• WHAT YOU HAVE TO DO
Your task is to copy all of the data exactly.

• Collected data entries
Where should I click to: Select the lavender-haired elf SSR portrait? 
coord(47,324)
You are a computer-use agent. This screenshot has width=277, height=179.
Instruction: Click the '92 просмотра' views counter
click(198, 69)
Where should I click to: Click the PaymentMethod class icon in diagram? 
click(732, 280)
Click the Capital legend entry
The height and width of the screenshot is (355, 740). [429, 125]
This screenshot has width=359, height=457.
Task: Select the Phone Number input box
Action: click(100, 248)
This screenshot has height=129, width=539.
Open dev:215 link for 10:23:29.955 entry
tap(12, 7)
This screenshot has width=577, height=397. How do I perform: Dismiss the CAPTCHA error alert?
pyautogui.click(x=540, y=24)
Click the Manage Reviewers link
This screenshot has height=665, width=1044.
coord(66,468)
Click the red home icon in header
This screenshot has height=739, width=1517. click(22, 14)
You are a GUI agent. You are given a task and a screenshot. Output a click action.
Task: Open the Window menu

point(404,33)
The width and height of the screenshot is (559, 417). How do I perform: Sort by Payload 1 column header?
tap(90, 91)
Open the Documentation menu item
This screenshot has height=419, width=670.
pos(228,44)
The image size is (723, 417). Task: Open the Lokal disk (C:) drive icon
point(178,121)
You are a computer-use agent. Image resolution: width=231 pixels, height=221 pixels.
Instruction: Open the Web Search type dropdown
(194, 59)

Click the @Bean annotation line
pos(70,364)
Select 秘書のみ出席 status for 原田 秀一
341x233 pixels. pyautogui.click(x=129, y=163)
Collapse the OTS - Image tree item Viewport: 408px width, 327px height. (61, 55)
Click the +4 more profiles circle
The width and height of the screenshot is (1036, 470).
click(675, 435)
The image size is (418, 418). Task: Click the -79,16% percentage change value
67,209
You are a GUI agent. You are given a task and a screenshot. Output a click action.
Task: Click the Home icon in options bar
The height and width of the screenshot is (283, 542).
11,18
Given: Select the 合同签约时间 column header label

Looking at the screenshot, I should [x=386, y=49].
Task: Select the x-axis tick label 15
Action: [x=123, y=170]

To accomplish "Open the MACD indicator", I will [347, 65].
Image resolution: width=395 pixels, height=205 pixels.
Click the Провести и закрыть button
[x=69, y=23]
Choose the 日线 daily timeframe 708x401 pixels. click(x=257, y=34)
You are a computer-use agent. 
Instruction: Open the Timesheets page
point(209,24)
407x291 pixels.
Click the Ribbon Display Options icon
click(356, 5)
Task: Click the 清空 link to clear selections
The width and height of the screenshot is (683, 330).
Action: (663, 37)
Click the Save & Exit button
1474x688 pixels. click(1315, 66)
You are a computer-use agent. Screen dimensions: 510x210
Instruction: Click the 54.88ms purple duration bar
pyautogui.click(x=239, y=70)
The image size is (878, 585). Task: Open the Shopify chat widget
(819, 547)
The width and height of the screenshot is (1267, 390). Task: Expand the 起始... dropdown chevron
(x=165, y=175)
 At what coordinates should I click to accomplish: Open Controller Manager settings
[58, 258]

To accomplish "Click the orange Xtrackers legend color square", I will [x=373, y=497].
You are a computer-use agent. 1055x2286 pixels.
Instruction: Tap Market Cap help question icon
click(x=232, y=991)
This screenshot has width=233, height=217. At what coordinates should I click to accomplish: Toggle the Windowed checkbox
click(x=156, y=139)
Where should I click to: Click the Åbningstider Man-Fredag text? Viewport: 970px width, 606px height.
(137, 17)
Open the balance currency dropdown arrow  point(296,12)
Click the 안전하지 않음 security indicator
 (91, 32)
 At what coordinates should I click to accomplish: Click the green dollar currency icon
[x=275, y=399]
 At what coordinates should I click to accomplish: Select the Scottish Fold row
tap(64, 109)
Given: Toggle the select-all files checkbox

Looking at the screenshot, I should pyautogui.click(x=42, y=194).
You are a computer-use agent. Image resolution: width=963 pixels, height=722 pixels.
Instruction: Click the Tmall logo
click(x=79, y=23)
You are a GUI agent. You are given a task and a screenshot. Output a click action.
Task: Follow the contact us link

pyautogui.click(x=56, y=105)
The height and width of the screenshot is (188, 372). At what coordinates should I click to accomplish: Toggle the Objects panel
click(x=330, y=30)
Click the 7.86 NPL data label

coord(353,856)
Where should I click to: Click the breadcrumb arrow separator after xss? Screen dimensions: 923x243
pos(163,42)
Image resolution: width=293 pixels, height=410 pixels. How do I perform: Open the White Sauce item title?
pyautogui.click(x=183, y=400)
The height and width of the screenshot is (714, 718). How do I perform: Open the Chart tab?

• RESULT OF THE TASK
Where should I click to: Select the lavender-haired elf SSR portrait? 
coord(47,324)
You are a computer-use agent. This screenshot has width=277, height=179.
Instruction: Click the '92 просмотра' views counter
click(198, 69)
Where should I click to: Click the PaymentMethod class icon in diagram? 
click(732, 280)
Click the Capital legend entry
The height and width of the screenshot is (355, 740). [429, 125]
This screenshot has width=359, height=457.
Task: Select the Phone Number input box
Action: click(100, 248)
This screenshot has height=129, width=539.
Open dev:215 link for 10:23:29.955 entry
tap(12, 7)
This screenshot has width=577, height=397. How do I perform: Dismiss the CAPTCHA error alert?
pyautogui.click(x=540, y=24)
Click the Manage Reviewers link
This screenshot has height=665, width=1044.
coord(66,468)
Click the red home icon in header
This screenshot has height=739, width=1517. click(22, 14)
You are a GUI agent. You are given a task and a screenshot. Output a click action.
Task: Open the Window menu

point(404,33)
The width and height of the screenshot is (559, 417). How do I perform: Sort by Payload 1 column header?
tap(90, 91)
Open the Documentation menu item
This screenshot has height=419, width=670.
pos(228,44)
The image size is (723, 417). Task: Open the Lokal disk (C:) drive icon
point(178,121)
You are a computer-use agent. Image resolution: width=231 pixels, height=221 pixels.
Instruction: Open the Web Search type dropdown
(194, 59)

Click the @Bean annotation line
pos(70,364)
Select 秘書のみ出席 status for 原田 秀一
341x233 pixels. pyautogui.click(x=129, y=163)
Collapse the OTS - Image tree item Viewport: 408px width, 327px height. (61, 55)
Click the +4 more profiles circle
The width and height of the screenshot is (1036, 470).
click(675, 435)
The image size is (418, 418). Task: Click the -79,16% percentage change value
67,209
You are a GUI agent. You are given a task and a screenshot. Output a click action.
Task: Click the Home icon in options bar
The height and width of the screenshot is (283, 542).
11,18
Given: Select the 合同签约时间 column header label

Looking at the screenshot, I should [x=386, y=49].
Task: Select the x-axis tick label 15
Action: [x=123, y=170]

To accomplish "Open the MACD indicator", I will [347, 65].
Image resolution: width=395 pixels, height=205 pixels.
Click the Провести и закрыть button
[x=69, y=23]
Choose the 日线 daily timeframe 708x401 pixels. click(x=257, y=34)
You are a computer-use agent. 
Instruction: Open the Timesheets page
point(209,24)
407x291 pixels.
Click the Ribbon Display Options icon
click(356, 5)
Task: Click the 清空 link to clear selections
The width and height of the screenshot is (683, 330).
Action: (663, 37)
Click the Save & Exit button
1474x688 pixels. click(1315, 66)
You are a computer-use agent. Screen dimensions: 510x210
Instruction: Click the 54.88ms purple duration bar
pyautogui.click(x=239, y=70)
The image size is (878, 585). Task: Open the Shopify chat widget
(819, 547)
The width and height of the screenshot is (1267, 390). Task: Expand the 起始... dropdown chevron
(x=165, y=175)
 At what coordinates should I click to accomplish: Open Controller Manager settings
[58, 258]

To accomplish "Click the orange Xtrackers legend color square", I will [x=373, y=497].
You are a computer-use agent. 1055x2286 pixels.
Instruction: Tap Market Cap help question icon
click(x=232, y=991)
This screenshot has width=233, height=217. At what coordinates should I click to accomplish: Toggle the Windowed checkbox
click(x=156, y=139)
Where should I click to: Click the Åbningstider Man-Fredag text? Viewport: 970px width, 606px height.
(137, 17)
Open the balance currency dropdown arrow  point(296,12)
Click the 안전하지 않음 security indicator
 (91, 32)
 At what coordinates should I click to accomplish: Click the green dollar currency icon
[x=275, y=399]
 At what coordinates should I click to accomplish: Select the Scottish Fold row
tap(64, 109)
Given: Toggle the select-all files checkbox

Looking at the screenshot, I should pyautogui.click(x=42, y=194).
You are a computer-use agent. Image resolution: width=963 pixels, height=722 pixels.
Instruction: Click the Tmall logo
click(x=79, y=23)
You are a GUI agent. You are given a task and a screenshot. Output a click action.
Task: Follow the contact us link

pyautogui.click(x=56, y=105)
The height and width of the screenshot is (188, 372). At what coordinates should I click to accomplish: Toggle the Objects panel
click(x=330, y=30)
Click the 7.86 NPL data label

coord(353,856)
Where should I click to: Click the breadcrumb arrow separator after xss? Screen dimensions: 923x243
pos(163,42)
Image resolution: width=293 pixels, height=410 pixels. How do I perform: Open the White Sauce item title?
pyautogui.click(x=183, y=400)
The height and width of the screenshot is (714, 718). How do I perform: Open the Chart tab?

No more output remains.